►

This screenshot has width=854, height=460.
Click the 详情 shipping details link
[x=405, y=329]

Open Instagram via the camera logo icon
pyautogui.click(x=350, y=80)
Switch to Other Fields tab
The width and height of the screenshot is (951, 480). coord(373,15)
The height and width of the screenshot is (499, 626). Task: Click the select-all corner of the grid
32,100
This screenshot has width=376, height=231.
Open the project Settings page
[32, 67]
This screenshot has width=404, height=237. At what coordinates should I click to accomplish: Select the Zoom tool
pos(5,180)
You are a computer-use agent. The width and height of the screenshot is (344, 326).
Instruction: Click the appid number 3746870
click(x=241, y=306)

◄
►

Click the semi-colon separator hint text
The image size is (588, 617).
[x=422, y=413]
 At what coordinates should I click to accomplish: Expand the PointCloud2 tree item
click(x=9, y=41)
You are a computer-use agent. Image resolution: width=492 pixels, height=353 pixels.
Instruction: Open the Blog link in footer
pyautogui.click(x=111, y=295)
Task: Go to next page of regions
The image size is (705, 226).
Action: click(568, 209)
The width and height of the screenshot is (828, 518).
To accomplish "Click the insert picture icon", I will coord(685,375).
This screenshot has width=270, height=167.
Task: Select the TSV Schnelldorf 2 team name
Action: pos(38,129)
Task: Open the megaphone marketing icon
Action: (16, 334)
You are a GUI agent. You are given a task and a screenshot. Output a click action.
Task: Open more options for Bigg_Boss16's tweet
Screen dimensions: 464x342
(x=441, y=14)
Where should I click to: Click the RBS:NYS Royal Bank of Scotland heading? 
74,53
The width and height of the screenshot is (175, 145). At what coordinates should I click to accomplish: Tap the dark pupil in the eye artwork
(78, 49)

◄

PROBLEM TO SOLVE:
Render the part of the listing above that opens with the line containing "This screenshot has width=376, height=231." and closes with the line containing "click(x=241, y=306)" as a numbered list, leaving out blank lines.

WRITTEN SOLUTION:
1. This screenshot has width=376, height=231.
2. Open the project Settings page
3. [32, 67]
4. This screenshot has width=404, height=237. At what coordinates should I click to accomplish: Select the Zoom tool
5. pos(5,180)
6. You are a computer-use agent. The width and height of the screenshot is (344, 326).
7. Instruction: Click the appid number 3746870
8. click(x=241, y=306)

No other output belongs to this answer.